++++ Provided entries ++++

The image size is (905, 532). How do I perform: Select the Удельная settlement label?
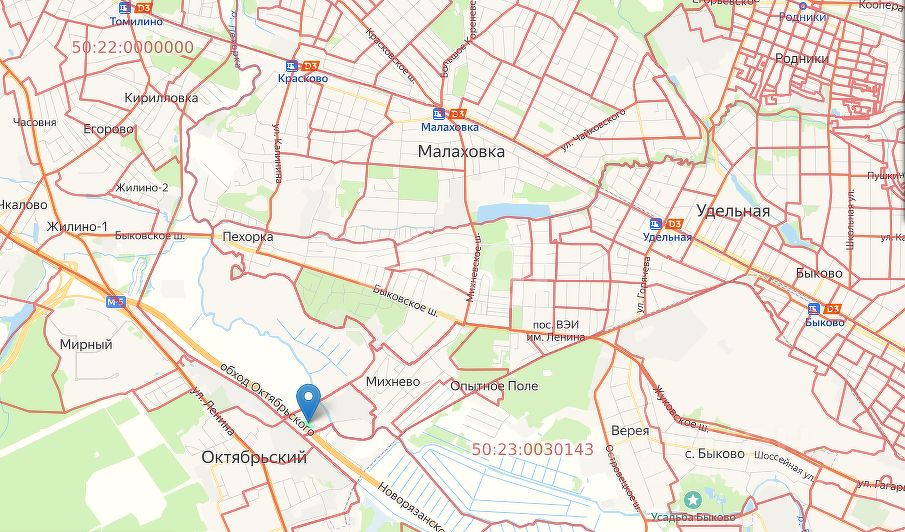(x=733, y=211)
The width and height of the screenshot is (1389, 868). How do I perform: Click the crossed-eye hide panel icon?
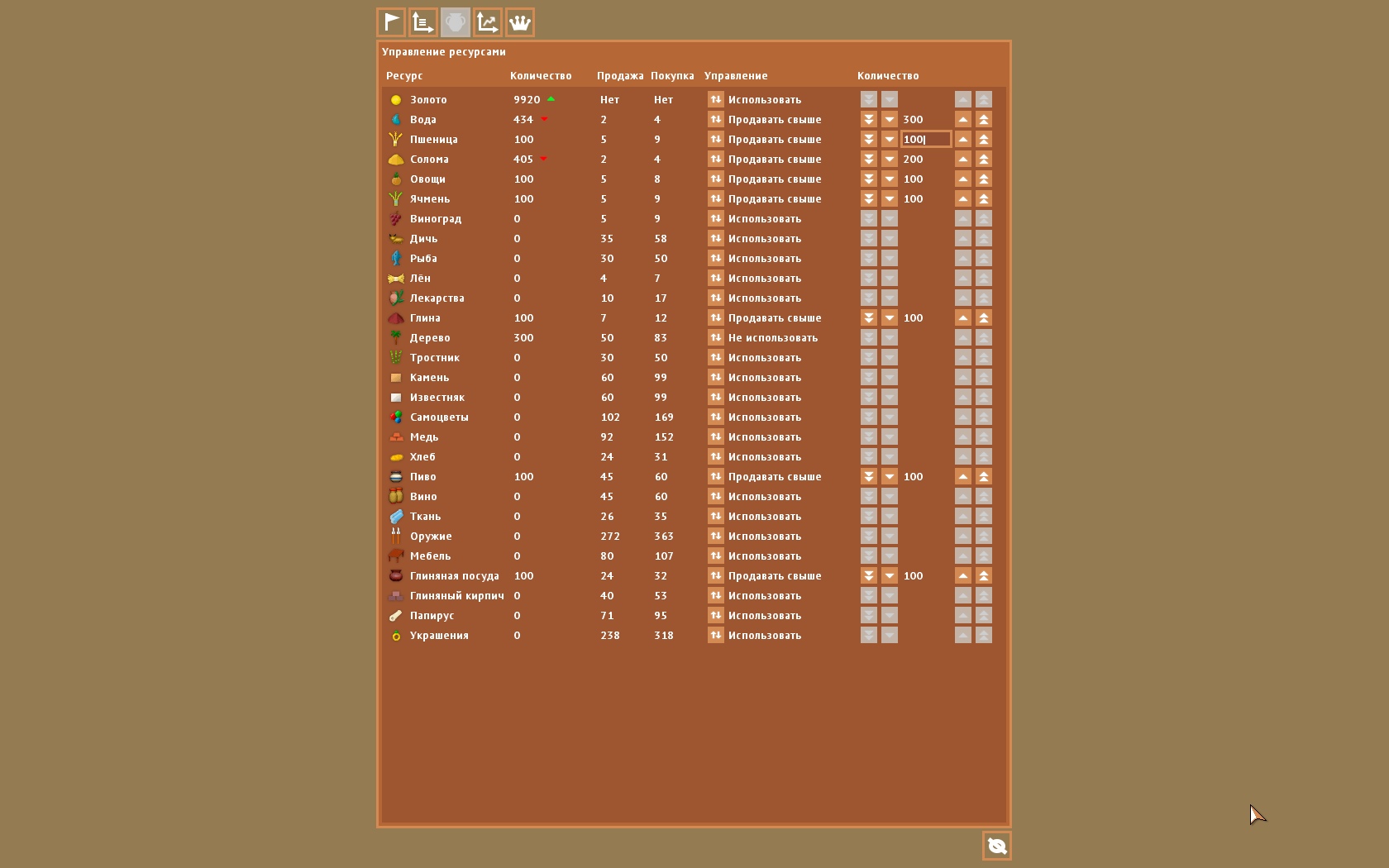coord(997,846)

++++
++++ Provided entries ++++

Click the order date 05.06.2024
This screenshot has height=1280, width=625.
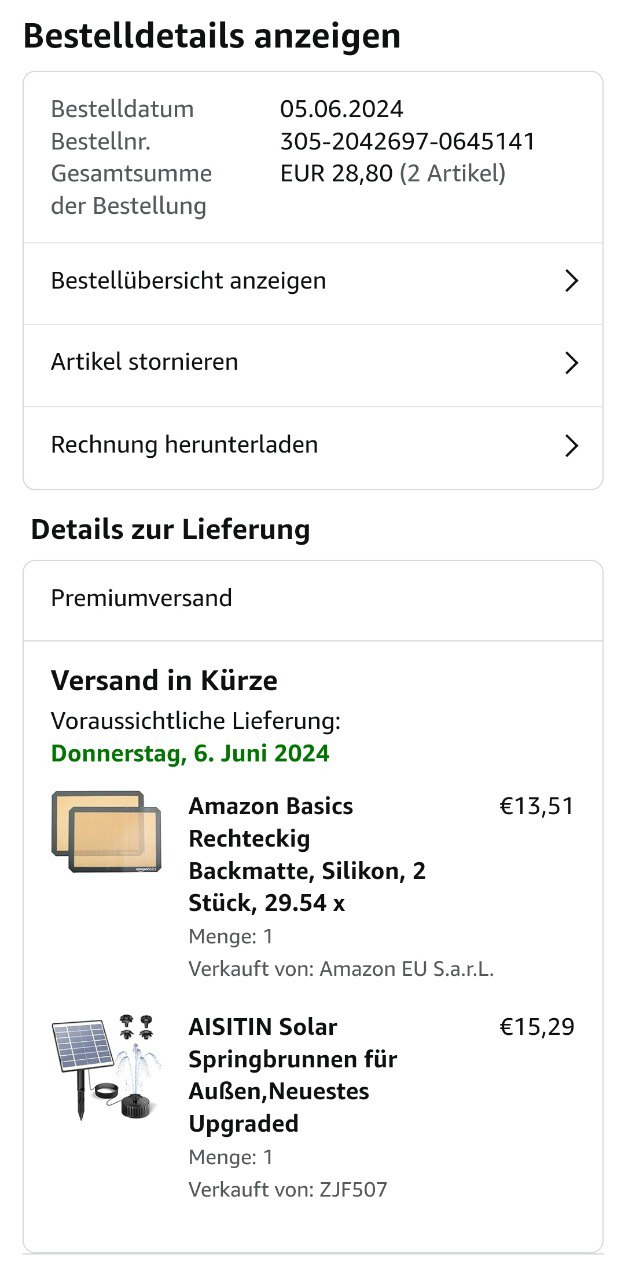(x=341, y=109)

++++

What the task requires.
Retype the stretch of the data from the line containing "Click the order date 05.06.2024" through the line containing "(x=341, y=109)", both ends included, and leave the pictures out.

Written reply.
Click the order date 05.06.2024
This screenshot has height=1280, width=625.
(x=341, y=109)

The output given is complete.